### What needs to be done
Pick up the article on breast cancer awareness below and continue it after its last sentence.
==== Extract ====
31 October 2018 | Story UFS | Photo Barend Nagel
Be mindful and listen to your body. Early breast cancer detection is the key to survival.

On a daily basis, our bodies send hundreds of thousands of messages to various cells, organs, and systems in order to keep functioning; the ability to listen to these messages can be crucial. October is Breast Cancer Awareness month, it is about raising awareness and educating people about the disease as well as the importance of being mindful of body changes. 

According to the Cancer Association of South Africa (CANSA), breast cancer is the number one cancer among South African women, yet many women still do not know how to examine their breasts or what signs and symptoms to look out for.
“We need to be aware of our bodies and take responsibility for our health. Many times, we realise something has changed in our bodies, but we ignore it or fear what the answers might be and therefore we wait,” said Professor Alicia Sherriff, Head of the UFS Department of Oncology.

Being diagnosed with breast cancer can be overwhelming at any age. However, being diagnosed at a young age comes with an immense amount of issues that complicate an already overwhelming diagnosis. This can make the natural thrill of university life completely disappear.

“Breast cancer affects both the body and mind. There is the stress of being diagnosed and needing various treatments, and then there is the physical and emotional changes caused by the cancer, the surgery, the chemotherapy, and the radiation,” said Prof Sherriff.
==== Material provided ====
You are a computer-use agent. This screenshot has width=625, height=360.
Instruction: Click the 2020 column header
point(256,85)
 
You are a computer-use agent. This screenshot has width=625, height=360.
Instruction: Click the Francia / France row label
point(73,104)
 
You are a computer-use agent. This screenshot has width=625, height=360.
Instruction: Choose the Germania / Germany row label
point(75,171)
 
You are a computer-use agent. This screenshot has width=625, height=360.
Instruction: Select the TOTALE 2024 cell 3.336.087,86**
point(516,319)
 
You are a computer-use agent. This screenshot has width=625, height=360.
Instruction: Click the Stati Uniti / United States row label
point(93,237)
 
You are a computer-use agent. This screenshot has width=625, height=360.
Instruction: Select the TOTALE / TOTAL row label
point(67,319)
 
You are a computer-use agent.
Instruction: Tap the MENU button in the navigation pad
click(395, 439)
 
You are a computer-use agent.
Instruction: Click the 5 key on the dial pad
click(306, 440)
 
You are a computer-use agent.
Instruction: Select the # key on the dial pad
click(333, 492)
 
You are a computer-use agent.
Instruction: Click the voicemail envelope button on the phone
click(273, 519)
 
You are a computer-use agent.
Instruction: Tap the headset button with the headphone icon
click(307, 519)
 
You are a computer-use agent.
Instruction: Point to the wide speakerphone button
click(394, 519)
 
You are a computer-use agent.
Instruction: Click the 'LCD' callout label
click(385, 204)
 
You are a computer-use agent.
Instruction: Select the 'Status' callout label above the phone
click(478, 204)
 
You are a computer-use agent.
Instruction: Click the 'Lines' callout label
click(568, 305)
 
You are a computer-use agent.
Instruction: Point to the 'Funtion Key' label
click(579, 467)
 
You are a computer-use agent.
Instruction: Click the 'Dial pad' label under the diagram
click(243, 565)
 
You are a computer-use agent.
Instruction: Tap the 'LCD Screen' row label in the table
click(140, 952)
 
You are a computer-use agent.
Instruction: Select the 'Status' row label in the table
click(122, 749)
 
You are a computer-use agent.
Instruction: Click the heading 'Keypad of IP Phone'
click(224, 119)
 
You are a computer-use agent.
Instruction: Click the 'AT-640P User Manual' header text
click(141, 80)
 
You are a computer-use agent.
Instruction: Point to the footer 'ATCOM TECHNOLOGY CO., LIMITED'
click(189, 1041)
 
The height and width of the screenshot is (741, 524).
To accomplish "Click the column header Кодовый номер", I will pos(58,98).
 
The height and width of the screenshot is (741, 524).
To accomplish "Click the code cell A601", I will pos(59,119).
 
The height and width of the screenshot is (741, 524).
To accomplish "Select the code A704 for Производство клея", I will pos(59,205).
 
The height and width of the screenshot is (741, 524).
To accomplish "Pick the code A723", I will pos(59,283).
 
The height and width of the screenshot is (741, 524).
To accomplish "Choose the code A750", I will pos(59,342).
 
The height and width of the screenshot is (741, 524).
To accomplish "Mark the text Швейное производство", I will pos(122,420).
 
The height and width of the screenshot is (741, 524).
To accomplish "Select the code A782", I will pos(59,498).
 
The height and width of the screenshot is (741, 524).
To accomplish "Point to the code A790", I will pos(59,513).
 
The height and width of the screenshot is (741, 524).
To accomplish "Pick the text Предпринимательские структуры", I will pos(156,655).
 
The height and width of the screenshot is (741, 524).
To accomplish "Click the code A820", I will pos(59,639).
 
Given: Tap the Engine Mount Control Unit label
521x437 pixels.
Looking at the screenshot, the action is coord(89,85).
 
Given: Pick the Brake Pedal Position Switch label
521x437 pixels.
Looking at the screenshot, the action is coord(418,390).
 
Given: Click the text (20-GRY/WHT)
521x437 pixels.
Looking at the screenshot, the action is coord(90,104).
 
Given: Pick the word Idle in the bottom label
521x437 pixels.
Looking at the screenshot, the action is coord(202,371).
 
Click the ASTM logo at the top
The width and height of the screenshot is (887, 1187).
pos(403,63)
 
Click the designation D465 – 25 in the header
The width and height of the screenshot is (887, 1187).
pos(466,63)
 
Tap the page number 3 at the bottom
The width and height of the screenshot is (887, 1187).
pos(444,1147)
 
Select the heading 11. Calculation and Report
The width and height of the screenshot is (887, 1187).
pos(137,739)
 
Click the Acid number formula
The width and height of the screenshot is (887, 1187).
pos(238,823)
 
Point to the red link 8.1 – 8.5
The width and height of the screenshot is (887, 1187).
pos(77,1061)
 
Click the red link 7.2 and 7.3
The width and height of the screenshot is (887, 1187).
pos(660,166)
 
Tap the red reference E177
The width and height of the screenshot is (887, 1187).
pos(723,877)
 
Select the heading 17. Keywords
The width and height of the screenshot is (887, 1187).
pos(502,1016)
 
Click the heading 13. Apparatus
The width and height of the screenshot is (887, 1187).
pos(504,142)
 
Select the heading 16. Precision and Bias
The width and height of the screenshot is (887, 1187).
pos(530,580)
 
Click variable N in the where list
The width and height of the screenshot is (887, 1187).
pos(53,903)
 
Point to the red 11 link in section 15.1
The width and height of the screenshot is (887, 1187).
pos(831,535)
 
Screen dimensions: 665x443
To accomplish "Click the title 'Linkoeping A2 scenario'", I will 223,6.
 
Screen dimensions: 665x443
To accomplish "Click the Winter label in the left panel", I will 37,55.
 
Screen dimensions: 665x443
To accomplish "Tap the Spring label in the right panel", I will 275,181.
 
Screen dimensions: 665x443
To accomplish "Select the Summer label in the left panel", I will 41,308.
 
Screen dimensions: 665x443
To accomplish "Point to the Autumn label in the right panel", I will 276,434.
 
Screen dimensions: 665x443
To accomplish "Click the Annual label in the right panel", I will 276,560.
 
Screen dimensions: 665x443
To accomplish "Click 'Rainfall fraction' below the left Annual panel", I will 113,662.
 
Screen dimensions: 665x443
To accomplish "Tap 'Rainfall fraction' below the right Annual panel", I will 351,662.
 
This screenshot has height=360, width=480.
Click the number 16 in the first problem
====
### Final answer
How to reduce the risk?

It is important to monitor your own lifestyle choices, so that you can combat breast cancer before it starts. “Although you cannot prevent cancer, some habits can help reduce your risk,” Prof Sherriff said. 

Be familiar with your body – Notice any changes in the appearance or texture of your breasts and talk to your doctor.
Limit alcohol consumption and quit smoking – Both excess alcohol consumption and cigarette smoking has been linked to breast cancer.
Exercise and maintain a healthy weight – The more fat in a woman’s body, the more chances there are of cell overgrowth which can develop into breast cancer.
Eat a balanced diet – Choose protein-rich and wholegrain food, as well as a variety of fruits and vegetables.

According to Prof Sherriff, getting to know your own body is of crucial importance to a woman’s health. Monthly breast self-examination is advised. “The earlier the diagnosis, the greater the possibility of cure and the better the prognosis. Cancer can be cured,” she said.